Just like Mamta, there are nearly 3 billion people around the world who still rely on traditional, inefficient stoves for cooking and heating their homes, which burn wood, charcoal, coal, animal dung or crop waste. The estimated health, environmental and economic cost of this continued use of solid fuels staggering: $123 billion annually. Women and children are disproportionally affected by the health impacts, and bear much of the burden of collecting firewood or other traditional fuels. Greenhouse gas emissions from nonrenewable wood fuels alone amount to a gigaton of CO2 per year – about 1.9-2.3 percent of global emissions.
Shifting to clean, efficient cooking can improve people’s health, reduce toxic air pollution, increase productivity and protect the environment.

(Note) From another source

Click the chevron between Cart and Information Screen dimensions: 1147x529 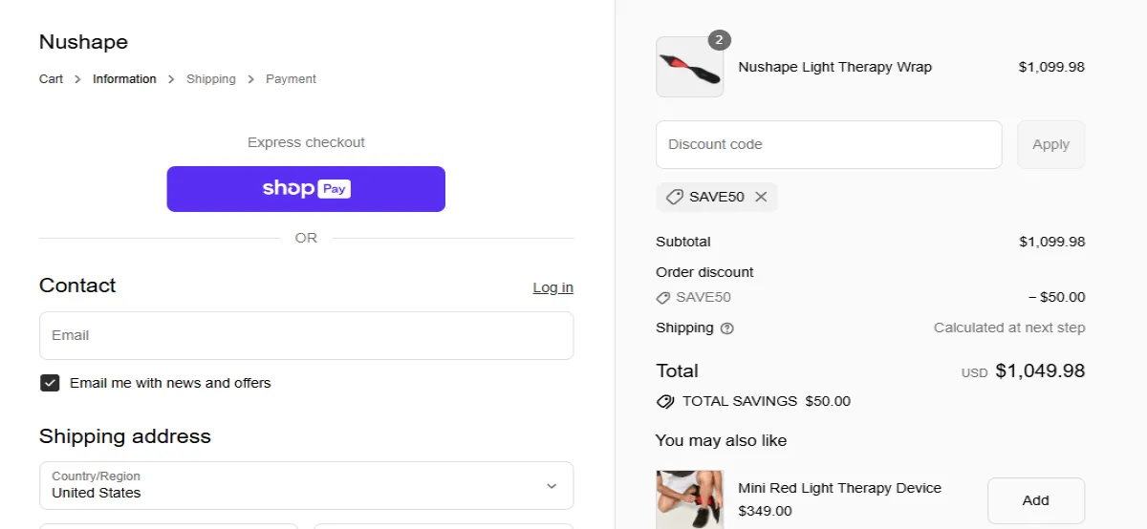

But changing cooking practices in households across the world is more complicated than it seems. It requires changing behavior and raising awareness of the benefits of clean cookstoves and fuels, as well as helping businesses to meet this demand with affordable products that customers value.

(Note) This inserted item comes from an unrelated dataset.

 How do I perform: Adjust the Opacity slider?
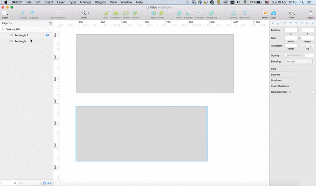click(x=294, y=55)
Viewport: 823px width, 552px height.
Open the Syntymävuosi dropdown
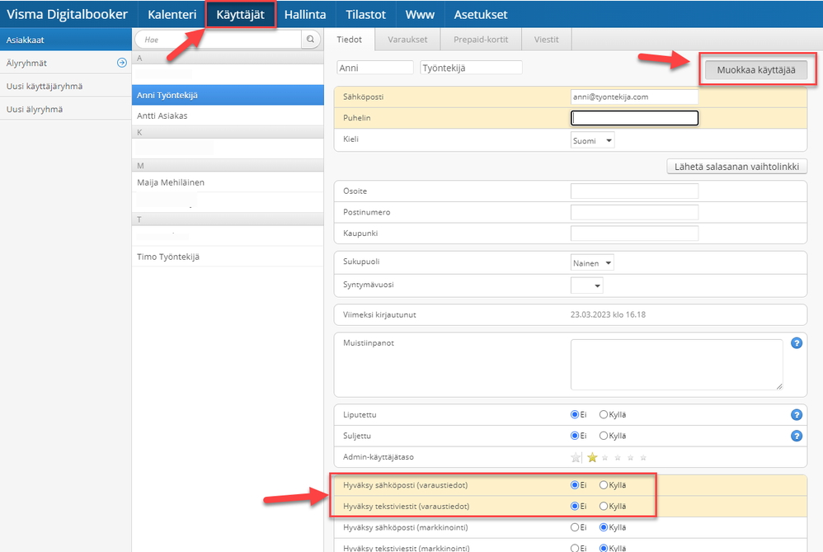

To meet this challenge, the World Bank has scaled up its commitments in recent years. It now manages a $130 million portfolio in clean cooking and heating across 13 countries – one of the largest such portfolios in the world. Working with partners, and through its Energy Sector Management Assistance Program (ESMAP), the World Bank is taking a multifaceted approach combining innovative market-based strategies, efficient stove technologies, better affordability, development of supply chains, and a focus on consumer behavior.
World Bank programs in countries such as China, Ethiopia, Kenya, Indonesia, Senegal and Uganda have already benefited 11 million people who now have access to cleaner, more efficient cooking and heating solutions.
These programs translate into countless individual stories. In Indonesia, Tami, a 24-year-old mother of two started using a Keren Super Stove as her primary cook stove with help from a program supported by the World Bank. She is now able to spend more time with her family and less time cooking and fuel collection. Yeni, another Indonesia woman who was formerly using kerosene, purchased a clean cookstove, and is now saving enough money to send both of her children to school.